I don't think the foil will make any difference taste wise. I use at least 2 charcoals per load to get a decent ring but I load once an hour. Not sure if 1 briquette still does the job but let us know!


----------



## megabrisket (May 12, 2018)

So far so good. Woke up and it was at 169 but I think it was stalled. Initially after wrapping it's dropped to 164 so I think we're about to start going back up. Also I think I will move the drip pan up a rack next time and put the AMNPS under it to protect it. I got a good smoke out of it but the drippings cause the pellets to burst open and it put them out.
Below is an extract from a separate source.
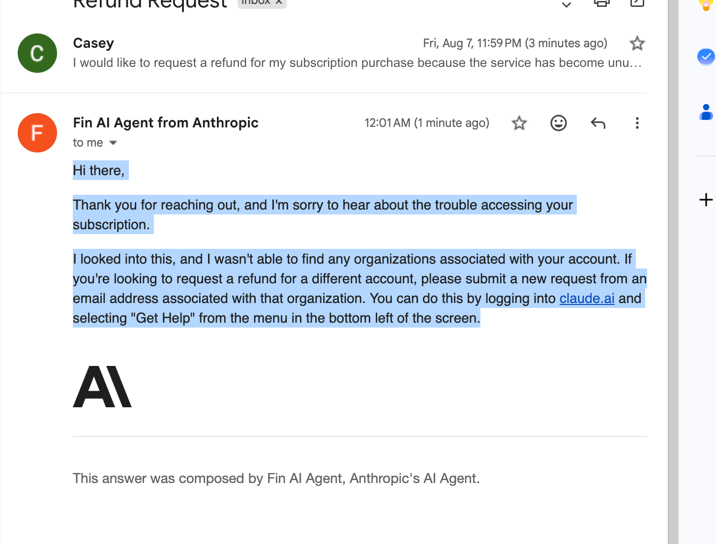Add an emoji reaction to the message
The height and width of the screenshot is (544, 716).
point(558,123)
Edit: So It's already at 195 at 10:40. I'm wondering how long you guys think it will hold wrapped in a towel in a cooler? I'm serving it around 5 or 6pm tonight. Would it be better to pop it in the over at a super low temp? Leave it in the smoker at a super low temp like 150? Or wrap it and put it in a cooler?


----------



## megabrisket (May 12, 2018)

So now I'm kind of at a loss for what to do. The brisket hit 199 and felt pretty good but needed to go a bit more. The temp started dropping after I checked it and I didn't notice for maybe 45 min that the smoker shut off and now it's down to 192. Should I go ahead and bring it back up and try to hit 201 or should I just go ahead and rest it? It feels tender but there's still slight resistance on the probe.


----------



## gmc2003 (May 12, 2018)

Pop it in the oven to finish it. It's not going to gain anything more from the smoker at that internal temp. 

Chris


----------



## megabrisket (May 12, 2018)

Should be okay to go ahead and bring it back up I guess?


----------



## gmc2003 (May 12, 2018)

Yup shouldn't be a problem. Remember temp is only going to get in the ballpark. Probe the brisket with toothpick or something similar to know for sure when it's done. Your looking for very little to no resistance. 

Chris


----------



## megabrisket (May 13, 2018)

Update: So the brisket turned out good, not perfect but really good. Sorry I didn't take pics this time, everything was pretty hectic. One thing I think I'll do different with the AMNPS is put it lower, under my water pan. It got dripped on which put it out for one, and I also don't think it got good enough air flow because what did burn didn't leave behind white ash. It didn't leave a terrible smoke taste like I've had in the past but it was a bit off. I wonder if taking the chip loader all the way out would be too much air? When I do the smoke just starts streaming straight out of the top, not necessarily heavier, just faster like it's getting getting really nice air moving. It doesn't seem the affect temps in the cooker too much so I may try it next time. The brisket was tender and juicy on the point and the flat was tender and somewhat moist, not super dry. It was a prime brisket but it wasn't very well marbled. Thanks for all the tips guys, next time I'll try to not be so busy where I can take pics like I did with the ribs.


----------